24 Jun2015


Just a few steps down and across the street from Les Toiles du Soleil is the venerable patisserie, Angelina, that was first established in 1903. Any commercial entity that manages to stand the test of time (112 years!) is something to be reckoned with… add to that some of the best tasting eclairs and other baked goods (we had their croissants, financiers and raisin danishes on several previous visits) and it is pretty much worth the visit if you are anywhere near Rue du Bac or any of their nearly a dozen locations throughout the city of Paris (and now some foreign locations as well). Coco Chanel was reputedly one of their regular clients in her heyday, amongst other equally famous/infamous folks.


Beautiful individual tarts and cakes ranging from Euro5-10+ seem a bit extravagant, but when you consider it all, at say PHP250 for a a few mouthfuls of delight, an occasional indulgence doesn’t seem so unreasonable.


I have a particular weakness for raisin danishes and have tried dozens and dozens all around the world. Angelina’s has a pretty good one, probably in my top 10 globally, but the one in the photo above is a bit old, probably made earlier in the day. They are best when fresh out of the oven.

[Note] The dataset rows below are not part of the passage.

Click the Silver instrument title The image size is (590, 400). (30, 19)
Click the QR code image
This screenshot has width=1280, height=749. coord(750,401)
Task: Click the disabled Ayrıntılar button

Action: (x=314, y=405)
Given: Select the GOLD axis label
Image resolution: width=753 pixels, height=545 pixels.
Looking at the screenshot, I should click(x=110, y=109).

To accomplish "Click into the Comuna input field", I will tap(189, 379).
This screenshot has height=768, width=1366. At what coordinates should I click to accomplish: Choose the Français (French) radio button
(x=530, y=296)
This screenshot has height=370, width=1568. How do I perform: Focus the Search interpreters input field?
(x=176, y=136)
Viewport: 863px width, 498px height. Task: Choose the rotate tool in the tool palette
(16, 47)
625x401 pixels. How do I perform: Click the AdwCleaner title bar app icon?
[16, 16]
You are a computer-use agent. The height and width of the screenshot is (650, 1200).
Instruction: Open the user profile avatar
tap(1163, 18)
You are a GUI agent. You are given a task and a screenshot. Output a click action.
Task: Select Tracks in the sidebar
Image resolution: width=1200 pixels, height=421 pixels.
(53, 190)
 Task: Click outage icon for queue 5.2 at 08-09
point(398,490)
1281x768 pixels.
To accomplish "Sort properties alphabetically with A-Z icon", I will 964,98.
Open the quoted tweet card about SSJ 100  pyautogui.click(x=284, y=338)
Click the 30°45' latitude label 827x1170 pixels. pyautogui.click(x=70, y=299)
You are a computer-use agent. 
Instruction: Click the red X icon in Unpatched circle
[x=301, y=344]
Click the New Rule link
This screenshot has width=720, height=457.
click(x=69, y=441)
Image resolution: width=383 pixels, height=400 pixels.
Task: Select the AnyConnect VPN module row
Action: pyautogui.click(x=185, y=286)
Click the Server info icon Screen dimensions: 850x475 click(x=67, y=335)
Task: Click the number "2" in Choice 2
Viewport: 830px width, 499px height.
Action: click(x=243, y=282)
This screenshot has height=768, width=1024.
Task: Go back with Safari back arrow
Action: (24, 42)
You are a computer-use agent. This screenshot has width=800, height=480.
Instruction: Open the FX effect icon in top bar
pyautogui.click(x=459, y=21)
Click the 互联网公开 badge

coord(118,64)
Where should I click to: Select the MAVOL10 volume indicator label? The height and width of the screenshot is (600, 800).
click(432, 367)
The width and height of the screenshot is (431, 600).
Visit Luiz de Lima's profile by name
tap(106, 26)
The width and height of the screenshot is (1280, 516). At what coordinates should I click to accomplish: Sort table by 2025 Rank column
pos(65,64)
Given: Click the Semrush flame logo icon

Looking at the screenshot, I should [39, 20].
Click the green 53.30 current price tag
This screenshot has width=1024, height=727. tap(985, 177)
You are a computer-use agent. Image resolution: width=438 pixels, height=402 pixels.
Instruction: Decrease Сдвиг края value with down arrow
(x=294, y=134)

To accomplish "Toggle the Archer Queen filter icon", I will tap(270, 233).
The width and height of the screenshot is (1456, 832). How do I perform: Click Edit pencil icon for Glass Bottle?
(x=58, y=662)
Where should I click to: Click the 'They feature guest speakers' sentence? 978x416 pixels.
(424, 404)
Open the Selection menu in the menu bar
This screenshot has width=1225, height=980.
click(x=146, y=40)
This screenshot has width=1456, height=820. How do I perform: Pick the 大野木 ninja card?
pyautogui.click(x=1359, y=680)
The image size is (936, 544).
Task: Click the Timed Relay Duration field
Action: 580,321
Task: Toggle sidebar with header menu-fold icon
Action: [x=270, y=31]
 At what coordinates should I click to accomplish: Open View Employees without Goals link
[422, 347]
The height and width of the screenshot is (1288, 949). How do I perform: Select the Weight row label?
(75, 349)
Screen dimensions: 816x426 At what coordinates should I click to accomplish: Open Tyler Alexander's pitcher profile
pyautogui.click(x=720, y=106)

It was heading towards the holidays, hence the Christmas tree of madeleines in the window.

P1010315 (1)

The evening I took these photos, I couldn’t resist and bought one pistachio financier and lugged it around Paris all evening until we got back to the apartment, and enjoyed it as a midnight snack with a large mug of hot tea. It was still terrific. But terrific. :)



  1. Kasseopeia says:

    Having a an oil tanker-sized mug of coffee now, I’d give up my left kidney for a couple of those croissants!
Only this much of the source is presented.